Language options — no changes. Existing auto / ru / en covers both SaluteSpeech languages. Mapping ("ru" → "ru-RU") happens in backend.
Files Changed
Backend (8 files)
| File | Change |
|---|---|
infrastructure/settings.py |
Add 3 SaluteSpeech settings fields |
transcription/schemas.py |
Add SaluteSpeech schema types, extend engine enum |
transcription/service.py |
Add ~8 functions for SaluteSpeech flow |
transcription/router.py |
Add optional /salute-speech/ direct endpoint |
tasks/schemas.py |
Extend engine Literal to include "salutespeech" |
tasks/service.py |
Add ENGINE_MAP entry + elif dispatch branch |
.certs/russian_trusted_root_ca.pem |
New file — bundled Russian CA cert |
.env |
Add SALUTE_AUTH_KEY, SALUTE_CA_CERT_PATH |
Frontend (2 files)
| File | Change |
|---|---|
TranscriptionModal.tsx |
Add engine option, split model options, engine change effect |
TranscriptionSettingsStep.tsx |
Same changes (duplicated constants) |
Error Handling
- Auth failure (401/403) →
ERROR_SALUTE_AUTH_FAILEDwith detail, job fails - Upload failure (4xx/5xx) →
ERROR_SALUTE_UPLOAD_FAILED, job fails - Task error (status=ERROR) →
ERROR_SALUTE_TASK_FAILED, job fails - Poll timeout (>600s) →
ERROR_SALUTE_TIMEOUT, job fails - Job cancelled →
JobCancelledErrorraised during poll loop, actor exits cleanly - Partial failure (upload ok, task creation fails) → no cleanup needed, uploaded files expire after 72h
No retry logic for 4xx errors. Connect/timeout errors bubble up to Dramatiq (max_retries=0).
Not In Scope
- Speaker diarization (available in API but not exposed)

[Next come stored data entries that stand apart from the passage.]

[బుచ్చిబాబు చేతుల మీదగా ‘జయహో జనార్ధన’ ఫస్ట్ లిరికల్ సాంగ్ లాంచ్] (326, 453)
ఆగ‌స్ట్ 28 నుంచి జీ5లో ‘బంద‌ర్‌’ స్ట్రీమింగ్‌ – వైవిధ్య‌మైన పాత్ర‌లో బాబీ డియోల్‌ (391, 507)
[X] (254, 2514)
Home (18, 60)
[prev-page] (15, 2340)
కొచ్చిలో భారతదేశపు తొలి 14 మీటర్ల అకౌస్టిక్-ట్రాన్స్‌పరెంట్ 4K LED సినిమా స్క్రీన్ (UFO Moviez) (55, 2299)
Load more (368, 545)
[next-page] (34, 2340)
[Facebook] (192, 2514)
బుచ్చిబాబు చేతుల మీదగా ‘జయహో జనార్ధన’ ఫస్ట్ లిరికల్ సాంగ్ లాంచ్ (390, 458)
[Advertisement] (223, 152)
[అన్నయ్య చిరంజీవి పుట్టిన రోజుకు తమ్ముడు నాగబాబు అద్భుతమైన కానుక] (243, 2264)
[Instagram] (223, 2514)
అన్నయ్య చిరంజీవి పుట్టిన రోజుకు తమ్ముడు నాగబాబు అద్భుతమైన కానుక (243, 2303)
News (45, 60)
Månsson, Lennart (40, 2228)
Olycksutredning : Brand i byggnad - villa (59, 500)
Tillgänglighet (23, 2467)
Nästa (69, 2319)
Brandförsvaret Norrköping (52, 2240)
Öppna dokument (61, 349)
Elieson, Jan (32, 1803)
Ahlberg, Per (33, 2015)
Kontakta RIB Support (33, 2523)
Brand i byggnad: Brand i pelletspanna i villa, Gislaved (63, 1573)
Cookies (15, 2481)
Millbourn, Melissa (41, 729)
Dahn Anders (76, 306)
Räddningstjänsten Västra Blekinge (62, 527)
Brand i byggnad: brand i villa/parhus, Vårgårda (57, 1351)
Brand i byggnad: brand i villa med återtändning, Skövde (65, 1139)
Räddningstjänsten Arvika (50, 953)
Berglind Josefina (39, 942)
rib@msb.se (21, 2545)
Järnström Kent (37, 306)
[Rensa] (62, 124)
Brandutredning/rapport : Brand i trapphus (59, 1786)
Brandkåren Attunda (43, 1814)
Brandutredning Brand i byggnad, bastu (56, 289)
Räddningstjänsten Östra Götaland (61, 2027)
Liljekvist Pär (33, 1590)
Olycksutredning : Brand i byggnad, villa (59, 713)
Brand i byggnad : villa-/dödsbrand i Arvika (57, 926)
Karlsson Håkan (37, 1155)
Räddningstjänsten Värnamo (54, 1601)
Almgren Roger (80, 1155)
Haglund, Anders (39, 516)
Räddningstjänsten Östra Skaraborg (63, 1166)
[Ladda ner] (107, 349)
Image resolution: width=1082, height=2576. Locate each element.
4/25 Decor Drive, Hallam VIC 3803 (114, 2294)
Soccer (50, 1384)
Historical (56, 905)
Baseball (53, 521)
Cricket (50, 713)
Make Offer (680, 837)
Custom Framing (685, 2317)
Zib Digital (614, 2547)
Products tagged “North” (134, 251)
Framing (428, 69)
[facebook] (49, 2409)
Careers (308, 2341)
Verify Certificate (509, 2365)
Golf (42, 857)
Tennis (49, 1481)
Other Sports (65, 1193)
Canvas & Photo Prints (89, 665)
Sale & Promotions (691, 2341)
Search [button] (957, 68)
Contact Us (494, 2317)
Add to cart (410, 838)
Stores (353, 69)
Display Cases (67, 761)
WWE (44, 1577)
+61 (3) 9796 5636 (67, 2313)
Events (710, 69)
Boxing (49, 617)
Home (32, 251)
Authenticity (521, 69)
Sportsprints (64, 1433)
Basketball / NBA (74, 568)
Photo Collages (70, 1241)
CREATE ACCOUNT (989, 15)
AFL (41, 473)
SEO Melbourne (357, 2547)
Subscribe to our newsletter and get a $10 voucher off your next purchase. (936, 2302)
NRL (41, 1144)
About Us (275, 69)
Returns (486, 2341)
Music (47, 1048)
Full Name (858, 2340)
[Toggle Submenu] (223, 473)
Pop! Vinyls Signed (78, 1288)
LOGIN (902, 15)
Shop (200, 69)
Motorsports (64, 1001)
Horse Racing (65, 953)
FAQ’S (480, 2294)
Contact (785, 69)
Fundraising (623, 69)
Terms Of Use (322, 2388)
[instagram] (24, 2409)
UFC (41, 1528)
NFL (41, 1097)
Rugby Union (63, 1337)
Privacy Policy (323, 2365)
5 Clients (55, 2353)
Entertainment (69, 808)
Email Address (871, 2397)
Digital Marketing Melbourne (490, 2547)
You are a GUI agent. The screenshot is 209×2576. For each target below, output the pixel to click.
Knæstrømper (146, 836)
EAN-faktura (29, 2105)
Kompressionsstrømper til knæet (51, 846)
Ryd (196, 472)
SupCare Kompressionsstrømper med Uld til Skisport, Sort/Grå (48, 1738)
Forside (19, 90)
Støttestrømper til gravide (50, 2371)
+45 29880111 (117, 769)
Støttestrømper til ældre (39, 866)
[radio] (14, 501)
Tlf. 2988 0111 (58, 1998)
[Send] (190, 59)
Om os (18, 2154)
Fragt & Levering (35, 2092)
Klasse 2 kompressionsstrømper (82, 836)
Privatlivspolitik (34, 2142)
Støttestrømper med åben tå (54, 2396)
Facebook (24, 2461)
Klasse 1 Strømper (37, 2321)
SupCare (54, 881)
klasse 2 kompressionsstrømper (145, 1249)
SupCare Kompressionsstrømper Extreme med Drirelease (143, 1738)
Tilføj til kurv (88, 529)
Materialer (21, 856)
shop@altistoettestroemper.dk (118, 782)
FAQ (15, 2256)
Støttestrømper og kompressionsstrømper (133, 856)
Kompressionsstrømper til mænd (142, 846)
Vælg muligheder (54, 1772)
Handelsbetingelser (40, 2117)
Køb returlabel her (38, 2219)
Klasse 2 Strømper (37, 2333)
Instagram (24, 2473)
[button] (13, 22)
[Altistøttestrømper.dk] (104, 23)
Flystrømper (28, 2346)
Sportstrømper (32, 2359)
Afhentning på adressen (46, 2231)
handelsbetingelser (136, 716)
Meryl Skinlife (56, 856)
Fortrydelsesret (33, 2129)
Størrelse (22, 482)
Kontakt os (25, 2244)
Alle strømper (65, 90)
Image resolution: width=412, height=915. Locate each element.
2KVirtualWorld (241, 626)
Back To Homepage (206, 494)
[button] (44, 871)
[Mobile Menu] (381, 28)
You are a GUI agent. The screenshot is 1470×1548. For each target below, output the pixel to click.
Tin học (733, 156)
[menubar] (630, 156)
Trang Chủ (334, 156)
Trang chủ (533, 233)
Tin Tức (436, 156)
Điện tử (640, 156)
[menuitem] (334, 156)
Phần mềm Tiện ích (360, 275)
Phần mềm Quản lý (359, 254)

- Profanity filter (available but not exposed)
- Hint words (available but not exposed)
- Emotion detection (available but not exposed)
- Sync recognition mode (only async implemented)
- Additional languages beyond ru/en (kk-KZ, ky-KG, uz-UZ require special arrangement with Sber)
These can be added later by extending SaluteSpeechParams and the task creation options.